High versus low surface exposure of EhMSP-1 is not clonal and can be synchronized by serum starvation. (A and B) Clones were selected from cell culture in agar, and surface EhMSP-1 exposure was measured by flow cytometry. (A) Plate showing E. histolytica clones grown in agar suspension. (B) Surface EhMSP-1 staining for selected clones. Clones isolated by growth in agar were recovered in broth culture, and EhMSP-1 on the surface of nonpermeabilized cells was stained and analyzed by flow cytometry. Representative fluorescence-activated cell sorting histograms for four clones and background staining (preimmune serum; dashed line) are shown. The percentage of cells with high surface EhMSP-1 levels and the gate used is shown on each histogram. A mixed population of cells with high and low EhMSP-1 surface exposure was recovered in each case. (C) Serum starvation results in synchronized EhMSP-1 surface exposure. E. histolytica trophozoites were serum starved for 21 h, followed by readdition of serum. Representative fluorescence-activated cell sorting histograms are shown, displaying relative EhMSP-1 surface staining immediately following (0 h) and 10 h after readdition of serum.

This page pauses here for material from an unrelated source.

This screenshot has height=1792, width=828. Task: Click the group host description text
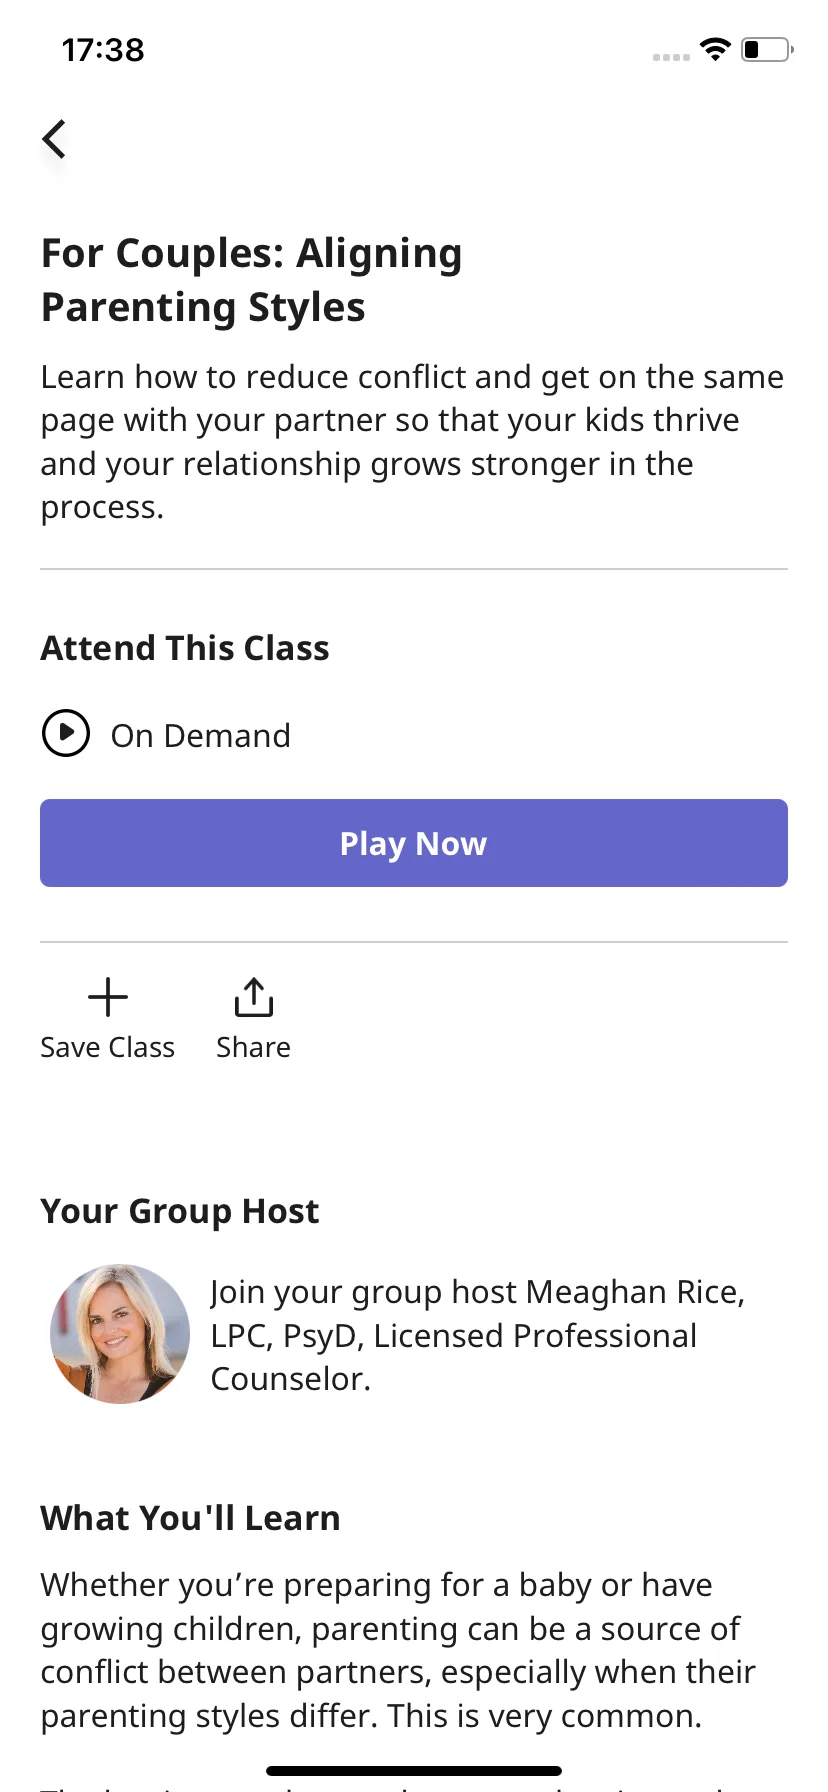[478, 1335]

The dashed line shows staining with preimmune serum. Following serum starvation, a single peak which persisted for more than 10 h was observed at every time point. (D) EhMSP-1 surface exposure varies with time. EhMSP-1 surface exposure was synchronized by serum starvation followed by refeeding as for panel C. EhMSP-1 surface exposure was measured by immunostaining and flow cytometry every 2.5 h. The graph shows mean fluorescence intensity versus time.